Wednesday, March 20, 2013

Deed Law, Part 1

Among a box of old law books recently given to the Middlesex North Registry of Deeds is a 1913 edition of Notes on Common Forms by Uriel H. Crocker. The book was first published in 1883 and the 1913 edition is the fifth. While some of the language is archaic and the concepts outdated, there is much in the book that is helpful to putting many of today's rules into context. For that reason, over the next few weeks I will occasionally summarize some of the contents of Crocker's here on our blog. Today, it's deeds. In 1640, a statute of the Massachusetts Colony provided that a conveyance of real estate in which the grantor remained in possession was valid only as against the grantor and his heirs unless it was acknowledged and recorded.

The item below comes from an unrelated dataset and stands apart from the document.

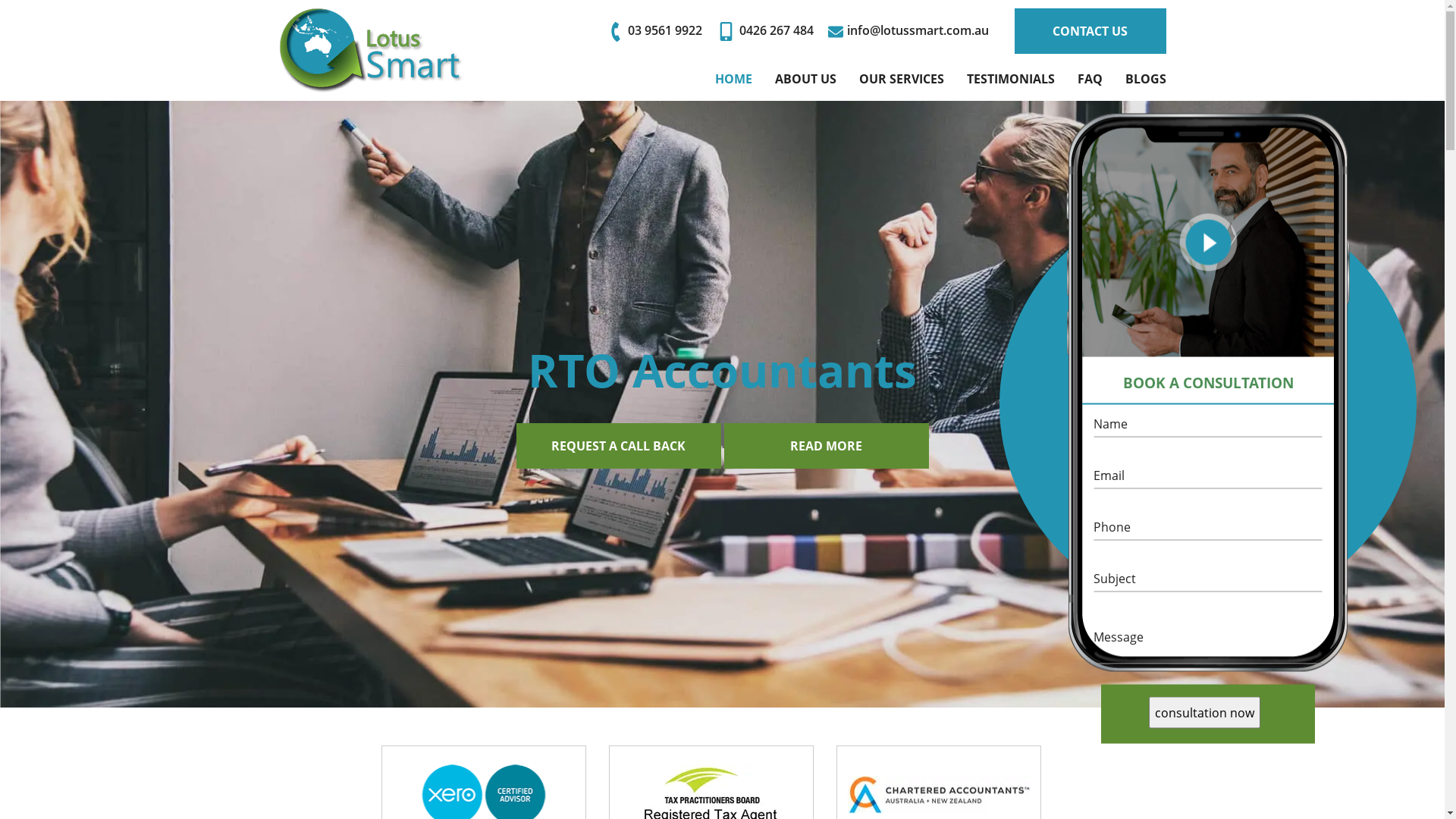 The width and height of the screenshot is (1456, 819). Describe the element at coordinates (825, 475) in the screenshot. I see `'READ MORE'` at that location.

In 1652, to curtail "the common evil of transferring real estate without deed", another statute provided that no conveyance would be valid unless "by deed under hand and seal" along with either delivery to the grantee or by acknowledgement and recording of the deed. In 1697, a statute clarified the existing practice that a recorded deed was sufficient to convey title to real estate "without any act or ceremony." That same statute also provided that "unless acknowledged and recorded, a deed should not be good except as against the grantor and his heirs." Those seem to be the major enactments in Massachusetts real estate law in the 17th century. It is amazing that the concepts enacted so long ago remain largely in force and effect today.

1 comment:

Jeff Welch said...

I would guess that the "act or ceremony" referenced in the 1697 law would be "livery of seisin" where the grantor would actually hand over a tangible part of the property; a clump of sod, or a twig.